# Exercise aim
Exactly the lines below from the one with "Extensive Explanation on" up to and including the one with "Inloggen (16, 48)" make up the answer, with nothing else added.

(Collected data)
· · · ·

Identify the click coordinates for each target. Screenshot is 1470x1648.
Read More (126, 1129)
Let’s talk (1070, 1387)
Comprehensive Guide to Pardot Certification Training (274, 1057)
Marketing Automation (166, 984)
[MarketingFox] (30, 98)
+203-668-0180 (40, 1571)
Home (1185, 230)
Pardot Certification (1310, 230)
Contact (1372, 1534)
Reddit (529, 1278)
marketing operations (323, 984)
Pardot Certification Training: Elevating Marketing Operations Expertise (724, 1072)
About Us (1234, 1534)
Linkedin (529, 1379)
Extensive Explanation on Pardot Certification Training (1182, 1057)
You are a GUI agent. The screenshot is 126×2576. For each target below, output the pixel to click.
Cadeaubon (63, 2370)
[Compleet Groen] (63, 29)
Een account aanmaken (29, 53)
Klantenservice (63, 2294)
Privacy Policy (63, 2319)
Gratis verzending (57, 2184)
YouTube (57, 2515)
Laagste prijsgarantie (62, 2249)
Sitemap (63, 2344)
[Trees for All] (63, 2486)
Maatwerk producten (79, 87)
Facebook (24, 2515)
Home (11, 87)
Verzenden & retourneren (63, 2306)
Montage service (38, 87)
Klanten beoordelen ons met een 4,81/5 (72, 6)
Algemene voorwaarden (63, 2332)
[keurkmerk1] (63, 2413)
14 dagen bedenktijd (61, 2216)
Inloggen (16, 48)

· · · ·

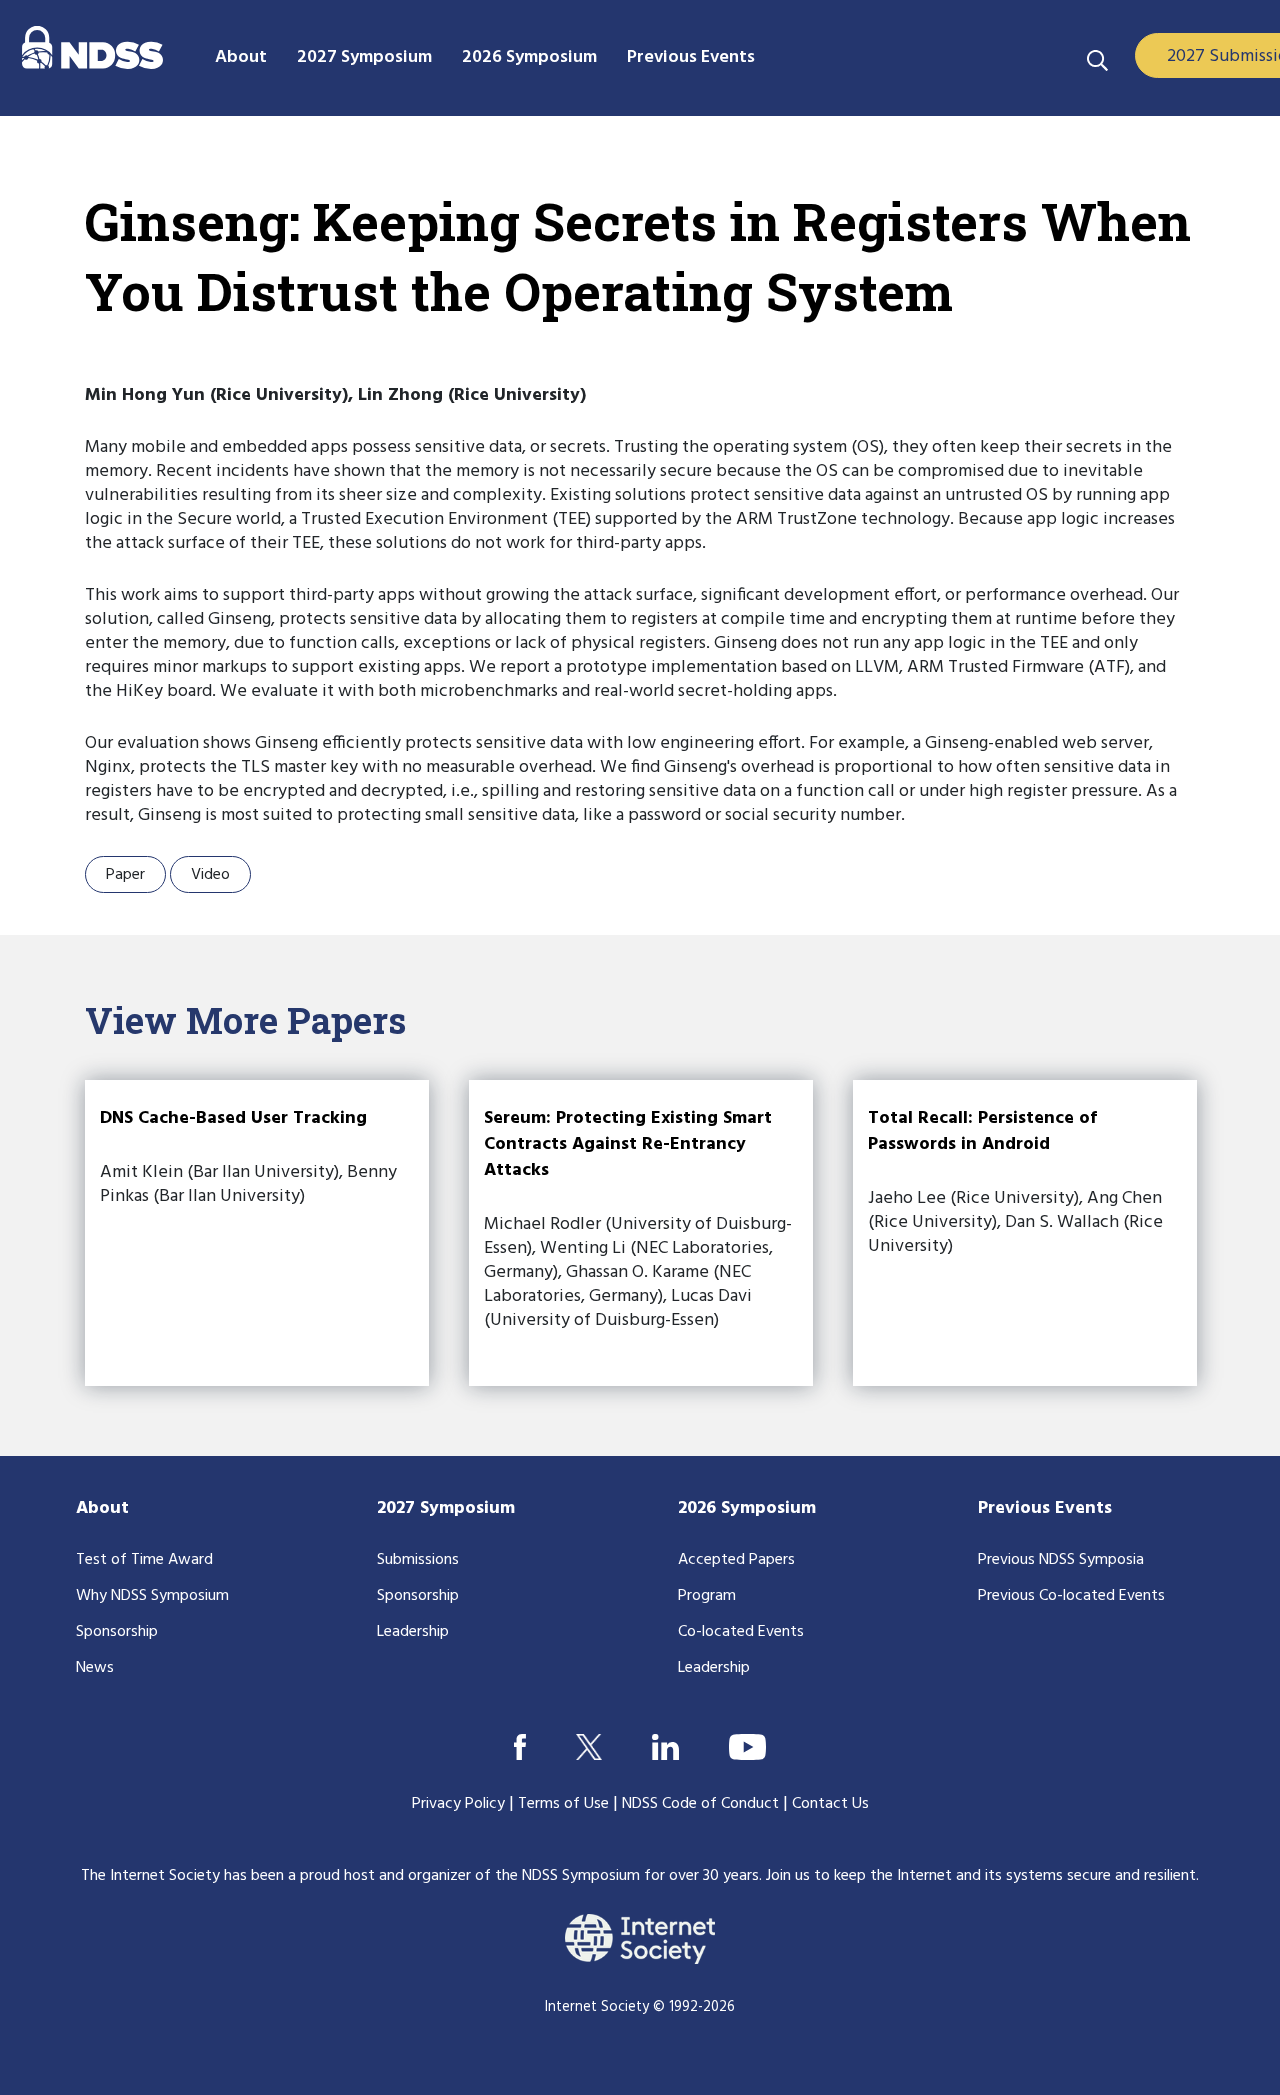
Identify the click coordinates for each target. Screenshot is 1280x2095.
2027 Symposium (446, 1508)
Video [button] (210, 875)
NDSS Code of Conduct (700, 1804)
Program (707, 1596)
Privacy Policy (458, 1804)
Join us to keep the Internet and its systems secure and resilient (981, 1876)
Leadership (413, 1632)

· · · ·

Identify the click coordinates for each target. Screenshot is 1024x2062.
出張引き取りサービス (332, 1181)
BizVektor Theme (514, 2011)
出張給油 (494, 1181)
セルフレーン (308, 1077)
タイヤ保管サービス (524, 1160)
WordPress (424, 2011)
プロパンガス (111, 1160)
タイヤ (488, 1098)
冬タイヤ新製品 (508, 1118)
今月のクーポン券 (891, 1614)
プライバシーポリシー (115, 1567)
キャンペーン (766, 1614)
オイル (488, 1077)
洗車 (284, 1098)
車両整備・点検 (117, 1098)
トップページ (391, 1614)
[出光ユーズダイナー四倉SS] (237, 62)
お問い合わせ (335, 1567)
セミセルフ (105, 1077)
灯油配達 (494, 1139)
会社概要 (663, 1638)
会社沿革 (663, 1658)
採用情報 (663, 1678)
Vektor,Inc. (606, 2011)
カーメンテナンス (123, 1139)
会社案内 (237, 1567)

· · · ·

# Written solution
Extensive Explanation on Pardot Certification Training (1182, 1057)
You are a GUI agent. The screenshot is 126×2576. For each target below, output the pixel to click.
Cadeaubon (63, 2370)
[Compleet Groen] (63, 29)
Een account aanmaken (29, 53)
Klantenservice (63, 2294)
Privacy Policy (63, 2319)
Gratis verzending (57, 2184)
YouTube (57, 2515)
Laagste prijsgarantie (62, 2249)
Sitemap (63, 2344)
[Trees for All] (63, 2486)
Maatwerk producten (79, 87)
Facebook (24, 2515)
Home (11, 87)
Verzenden & retourneren (63, 2306)
Montage service (38, 87)
Klanten beoordelen ons met een 4,81/5 (72, 6)
Algemene voorwaarden (63, 2332)
[keurkmerk1] (63, 2413)
14 dagen bedenktijd (61, 2216)
Inloggen (16, 48)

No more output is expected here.